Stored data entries

==*==

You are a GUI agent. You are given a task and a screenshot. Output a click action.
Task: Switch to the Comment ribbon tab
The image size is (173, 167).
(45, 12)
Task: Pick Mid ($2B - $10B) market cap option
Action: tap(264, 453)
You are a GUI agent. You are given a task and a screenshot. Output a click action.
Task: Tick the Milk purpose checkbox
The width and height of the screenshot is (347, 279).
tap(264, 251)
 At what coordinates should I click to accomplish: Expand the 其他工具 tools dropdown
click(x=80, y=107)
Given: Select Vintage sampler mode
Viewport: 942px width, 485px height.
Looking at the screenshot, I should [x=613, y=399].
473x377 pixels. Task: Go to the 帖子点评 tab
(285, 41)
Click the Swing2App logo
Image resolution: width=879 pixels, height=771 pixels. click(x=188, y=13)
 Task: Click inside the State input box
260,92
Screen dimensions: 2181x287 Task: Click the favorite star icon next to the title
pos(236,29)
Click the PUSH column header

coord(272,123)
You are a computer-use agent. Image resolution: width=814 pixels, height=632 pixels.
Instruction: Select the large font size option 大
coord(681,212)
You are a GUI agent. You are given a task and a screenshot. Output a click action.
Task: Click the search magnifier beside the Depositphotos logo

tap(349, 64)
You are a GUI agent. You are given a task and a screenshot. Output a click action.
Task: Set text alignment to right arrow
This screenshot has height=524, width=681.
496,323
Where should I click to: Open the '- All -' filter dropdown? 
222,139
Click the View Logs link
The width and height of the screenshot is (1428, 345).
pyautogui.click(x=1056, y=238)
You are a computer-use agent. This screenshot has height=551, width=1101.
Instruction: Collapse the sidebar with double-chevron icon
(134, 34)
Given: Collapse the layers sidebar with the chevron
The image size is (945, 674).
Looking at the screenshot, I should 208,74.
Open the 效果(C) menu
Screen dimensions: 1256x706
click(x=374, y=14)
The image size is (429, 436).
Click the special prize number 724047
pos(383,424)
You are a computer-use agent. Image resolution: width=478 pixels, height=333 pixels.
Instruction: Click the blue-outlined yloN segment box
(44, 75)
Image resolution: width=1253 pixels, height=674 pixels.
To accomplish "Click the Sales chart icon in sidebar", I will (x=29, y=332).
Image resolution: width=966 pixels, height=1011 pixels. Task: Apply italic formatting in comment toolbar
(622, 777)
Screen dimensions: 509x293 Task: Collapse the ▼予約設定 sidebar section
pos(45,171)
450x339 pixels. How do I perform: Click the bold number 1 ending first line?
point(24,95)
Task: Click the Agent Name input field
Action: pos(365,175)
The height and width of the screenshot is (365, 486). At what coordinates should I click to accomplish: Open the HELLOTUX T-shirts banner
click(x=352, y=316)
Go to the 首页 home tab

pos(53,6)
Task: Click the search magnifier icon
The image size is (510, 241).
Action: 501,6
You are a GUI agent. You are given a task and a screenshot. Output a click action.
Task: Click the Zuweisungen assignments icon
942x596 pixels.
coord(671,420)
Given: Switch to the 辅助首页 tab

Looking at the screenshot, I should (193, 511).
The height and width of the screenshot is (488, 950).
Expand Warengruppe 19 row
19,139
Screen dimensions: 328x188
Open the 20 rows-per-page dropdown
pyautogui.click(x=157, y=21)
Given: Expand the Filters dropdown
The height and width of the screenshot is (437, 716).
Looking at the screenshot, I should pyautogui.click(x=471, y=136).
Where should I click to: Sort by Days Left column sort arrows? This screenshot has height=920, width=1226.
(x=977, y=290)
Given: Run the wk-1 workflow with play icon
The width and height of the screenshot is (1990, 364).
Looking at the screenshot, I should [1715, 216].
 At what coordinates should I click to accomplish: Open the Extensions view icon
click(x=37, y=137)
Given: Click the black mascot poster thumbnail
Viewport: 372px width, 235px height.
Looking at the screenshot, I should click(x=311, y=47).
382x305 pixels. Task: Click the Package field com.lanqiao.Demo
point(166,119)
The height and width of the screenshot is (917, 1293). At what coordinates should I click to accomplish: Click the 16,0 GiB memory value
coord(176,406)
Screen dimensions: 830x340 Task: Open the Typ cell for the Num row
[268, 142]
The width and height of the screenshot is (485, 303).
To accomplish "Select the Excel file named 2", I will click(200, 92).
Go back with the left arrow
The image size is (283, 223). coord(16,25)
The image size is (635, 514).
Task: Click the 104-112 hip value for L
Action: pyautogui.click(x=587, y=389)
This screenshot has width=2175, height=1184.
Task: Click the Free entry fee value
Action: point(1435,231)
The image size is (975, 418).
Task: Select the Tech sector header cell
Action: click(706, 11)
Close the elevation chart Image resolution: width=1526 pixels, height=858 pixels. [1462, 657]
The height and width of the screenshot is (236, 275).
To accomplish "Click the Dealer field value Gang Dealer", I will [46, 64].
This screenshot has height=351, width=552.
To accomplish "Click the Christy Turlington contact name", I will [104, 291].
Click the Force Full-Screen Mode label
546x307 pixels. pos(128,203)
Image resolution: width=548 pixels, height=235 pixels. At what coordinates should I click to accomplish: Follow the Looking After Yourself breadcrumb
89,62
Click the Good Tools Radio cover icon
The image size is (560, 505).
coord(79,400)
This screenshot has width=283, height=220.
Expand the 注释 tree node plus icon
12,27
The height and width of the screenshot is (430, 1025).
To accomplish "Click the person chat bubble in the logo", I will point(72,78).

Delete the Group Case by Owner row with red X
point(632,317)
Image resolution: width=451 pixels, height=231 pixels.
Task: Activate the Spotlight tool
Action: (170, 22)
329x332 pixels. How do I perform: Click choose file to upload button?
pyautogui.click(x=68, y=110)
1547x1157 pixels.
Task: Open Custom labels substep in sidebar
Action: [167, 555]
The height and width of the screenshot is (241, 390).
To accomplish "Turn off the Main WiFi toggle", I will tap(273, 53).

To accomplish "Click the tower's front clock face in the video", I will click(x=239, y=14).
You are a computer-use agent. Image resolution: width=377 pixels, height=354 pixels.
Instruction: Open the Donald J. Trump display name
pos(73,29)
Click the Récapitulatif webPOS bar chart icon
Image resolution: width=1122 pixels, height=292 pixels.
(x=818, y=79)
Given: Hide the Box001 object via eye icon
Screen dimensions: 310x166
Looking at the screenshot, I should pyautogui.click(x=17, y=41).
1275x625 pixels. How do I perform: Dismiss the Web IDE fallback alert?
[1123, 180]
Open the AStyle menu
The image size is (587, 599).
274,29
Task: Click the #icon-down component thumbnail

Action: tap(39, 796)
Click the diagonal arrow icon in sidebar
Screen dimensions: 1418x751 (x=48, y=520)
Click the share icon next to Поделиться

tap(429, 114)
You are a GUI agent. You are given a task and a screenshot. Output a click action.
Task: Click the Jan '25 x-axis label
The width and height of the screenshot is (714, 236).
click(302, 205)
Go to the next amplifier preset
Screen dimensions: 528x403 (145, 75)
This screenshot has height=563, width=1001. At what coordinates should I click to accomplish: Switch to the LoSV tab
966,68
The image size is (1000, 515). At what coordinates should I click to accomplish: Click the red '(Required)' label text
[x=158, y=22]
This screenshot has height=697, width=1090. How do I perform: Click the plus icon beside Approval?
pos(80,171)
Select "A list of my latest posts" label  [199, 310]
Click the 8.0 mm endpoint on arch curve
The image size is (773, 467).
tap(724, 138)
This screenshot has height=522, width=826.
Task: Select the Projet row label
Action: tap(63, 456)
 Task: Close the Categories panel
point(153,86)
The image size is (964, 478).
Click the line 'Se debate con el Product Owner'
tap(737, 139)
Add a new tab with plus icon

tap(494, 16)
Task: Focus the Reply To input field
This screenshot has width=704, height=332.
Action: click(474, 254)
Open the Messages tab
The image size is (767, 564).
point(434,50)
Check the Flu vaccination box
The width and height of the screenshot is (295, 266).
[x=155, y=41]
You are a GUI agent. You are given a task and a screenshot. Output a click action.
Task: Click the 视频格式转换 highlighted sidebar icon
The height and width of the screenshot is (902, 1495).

==*==

**What is asked:**
Rewrite the data starting with the line that contains "Click the Good Tools Radio cover icon" and going on through the line that contains "will click(x=239, y=14).", putting "capture" in place of each "screenshot" and leaving everything else as it is.

**Task response:**
Click the Good Tools Radio cover icon
The image size is (560, 505).
coord(79,400)
This capture has width=283, height=220.
Expand the 注释 tree node plus icon
12,27
The height and width of the capture is (430, 1025).
To accomplish "Click the person chat bubble in the logo", I will point(72,78).

Delete the Group Case by Owner row with red X
point(632,317)
Image resolution: width=451 pixels, height=231 pixels.
Task: Activate the Spotlight tool
Action: (170, 22)
329x332 pixels. How do I perform: Click choose file to upload button?
pyautogui.click(x=68, y=110)
1547x1157 pixels.
Task: Open Custom labels substep in sidebar
Action: [167, 555]
The height and width of the capture is (241, 390).
To accomplish "Turn off the Main WiFi toggle", I will tap(273, 53).

To accomplish "Click the tower's front clock face in the video", I will click(x=239, y=14).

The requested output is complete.